El extraño le tocó el brazo y le hizo señas para que se hiciera a un lado—lo cual el sobrecogido ministro hizo—y ocupó su lugar. Durante unos instantes contempló a la audiencia hechizada con ojos solemnes, en los que ardía una inquietante luz; luego, con voz profunda, dijo:

“¡Vengo del Trono, con un mensaje del Dios Todopoderoso!” Sus palabras estremecieron al público; si el extraño lo notó, no prestó atención. “Él ha escuchado la oración de Su siervo, su pastor, y la concederá si así lo deseáis después de que yo, Su mensajero, os haya explicado su significado—es decir, todo su significado. Porque ocurre que se parece a muchas otras oraciones de los hombres, en las que se pide más de lo que el que ora cree—salvo que se detenga a pensar.

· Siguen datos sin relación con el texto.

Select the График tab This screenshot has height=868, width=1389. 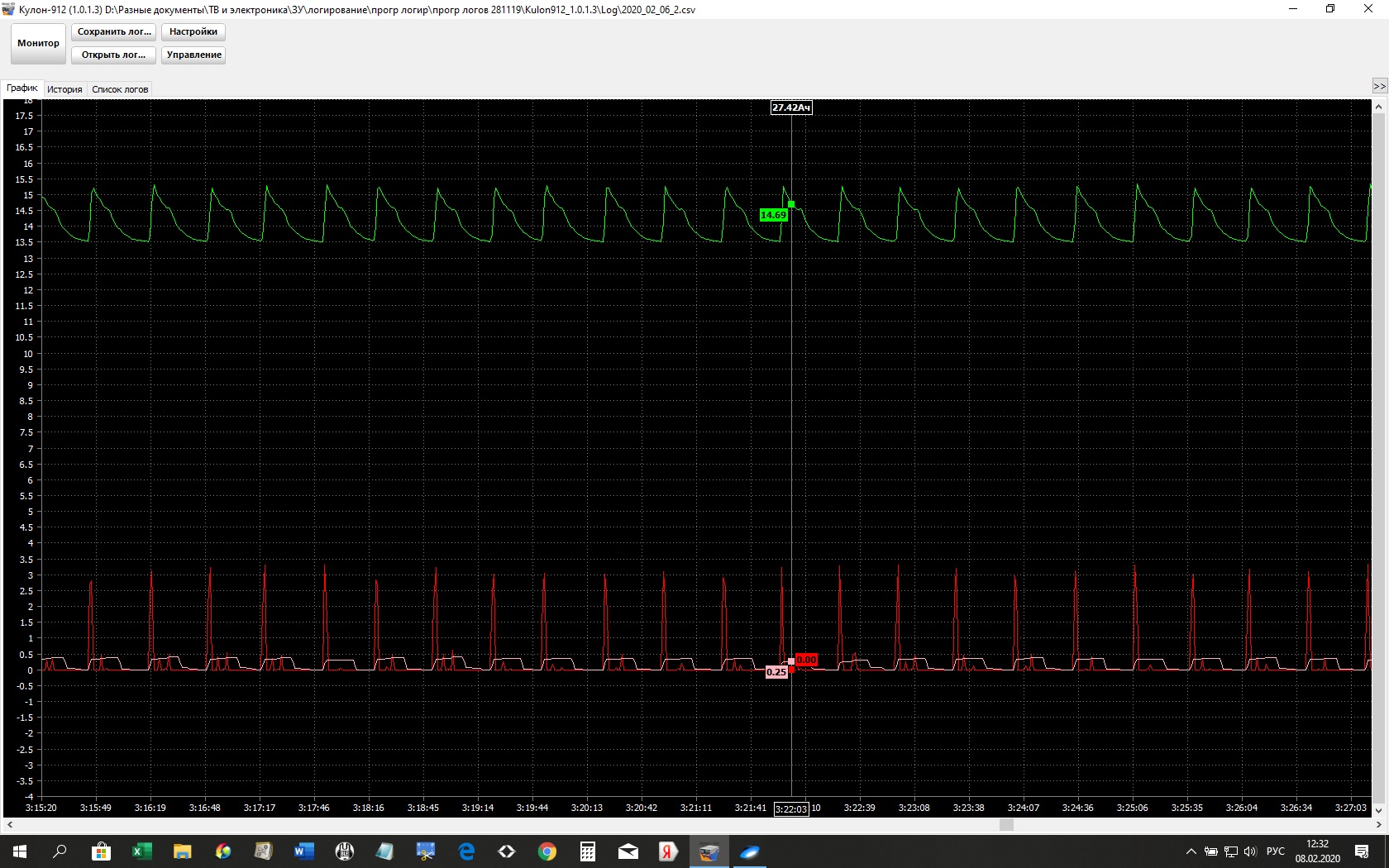(x=22, y=88)
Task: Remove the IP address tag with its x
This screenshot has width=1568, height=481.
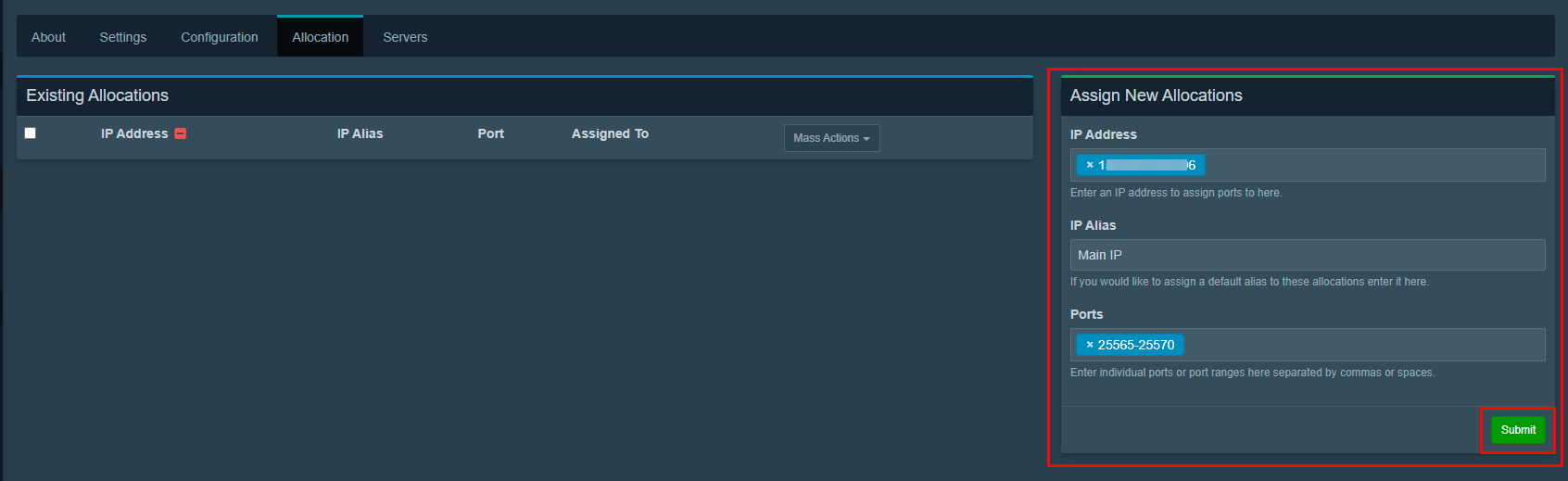Action: [1090, 165]
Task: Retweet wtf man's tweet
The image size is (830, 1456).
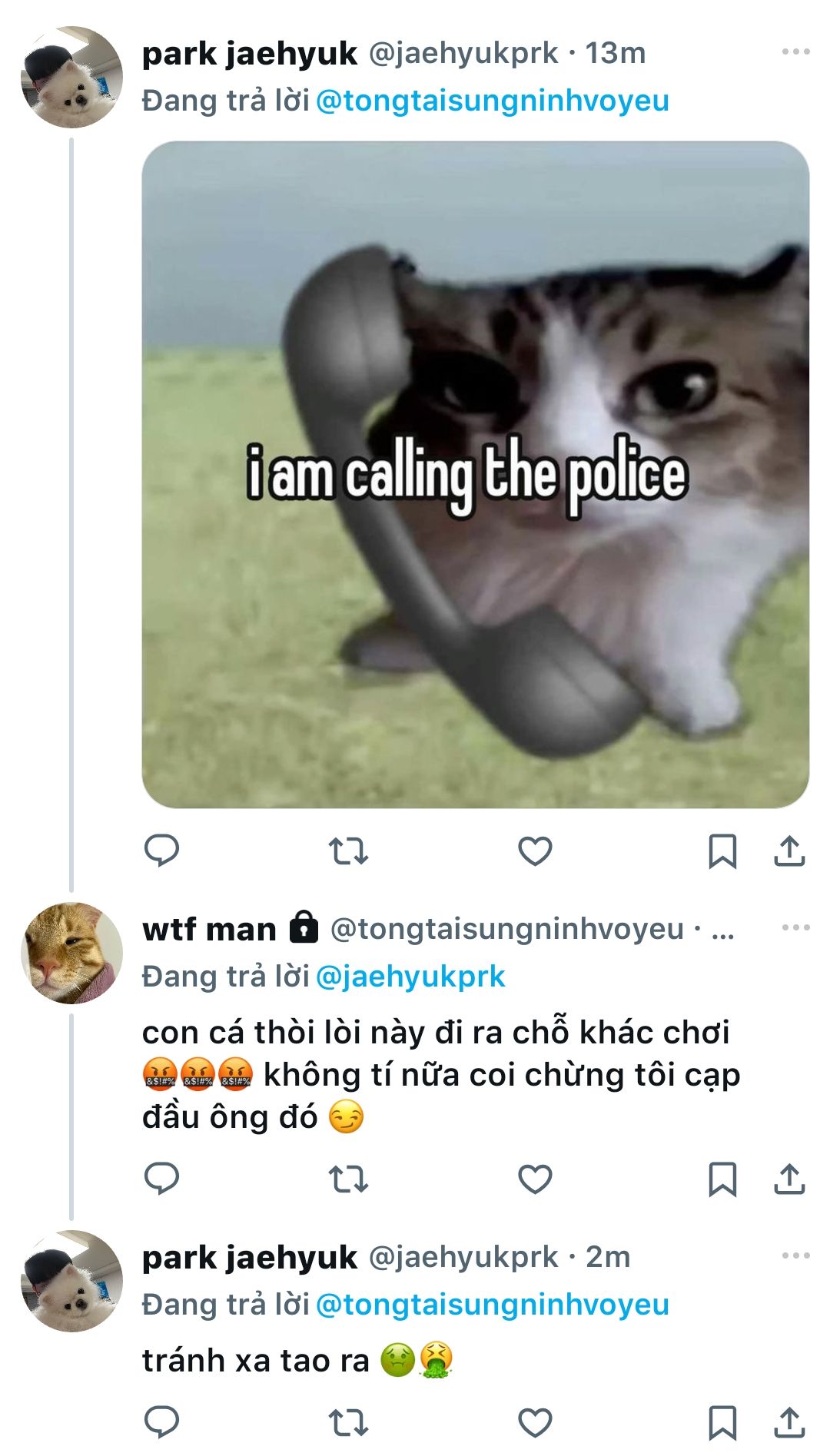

“El siervo de Dios y vuestro ha elevado su plegaria. ¿Se detuvo a reflexionar? ¿Es una plegaria o son dos? No, son dos—una dicha en voz alta, otra no. Pero ambas han llegado al oído de Aquel que escucha todas las súplicas—y las pronunciadas y las no pronunciadas. Meditad en esto—tenedlo presente. Si suplicáis una bendición para vosotros mismos, ¡cuidado! no sea que sin querer invoquéis al mismo tiempo una maldición sobre un prójimo. Si rezáis por la bendición de la lluvia para vuestro cultivo sediento, con ese acto podríais estar pidiendo que se destruya el cultivo de vuestro vecino con la sequía. Habéis oído la plegaria de vuestro siervo—la parte pronunciada. Yo he sido comisionado por Dios para expresar en palabras la otra parte—aquella que el pastor—y también vosotros en vuestros corazones—rezasteis fervientemente en silencio. ¿E ignorante e irreflexivamente? ¡Dios quiera que haya sido así! Oísteis estas palabras: ‘¡Concédenos la victoria, Señor nuestro Dios!’ Pero esto basta. La parte no dicha de la oración es esta: ‘¡Señor nuestro Dios, ayudanos a hacer pedazos sangrientos a sus soldados con nuestras conchas; ayudanos a cubrir sus campos sonrientes con las formas pálidas de sus patriotas muertos; ayudanos a ahogar el trueno de las armas con los gritos de sus heridos, retorciéndose de dolor; ayudanos a arrasar sus humildes hogares con un huracán de fuego; ayudanos a torcer el corazón de sus viudas inocentes con un sufrimiento inútil; ayudanos a expulsarlos sin techo junto con sus pequeños hijos para vagar sin amigos por los yermos de su tierra desolada en harapos y hambre y sed, víctimas de las llamas solares del verano y de los vientos helados del invierno, rotos de espíritu, desgastados por el trabajo, implorando Tu refugio de la tumba y siéndoles negado—¡por nosotros, que te adoramos! Señor, destruye sus esperanzas, marchita sus vidas, prolonga su amarga peregrinación, dificulta sus pasos, riega su camino con sus lágrimas, tiñe la nieve blanca con la sangre de sus pies heridos! Pedimos esto en el espíritu del amor, a Ti que eres la Fuente del Amor, y que eres el refugio siempre fiel y amigo de todos los que están duramente acosados y buscan Tu ayuda con corazones humildes y contritos. Amén.’”

[Tras una pausa] “Ya habéis rezado eso; si aún lo deseáis, hablad. El mensajero del Altísimo espera respuesta.”

Después se creyó que aquel hombre estaba loco, porque no tenía sentido lo que dijo.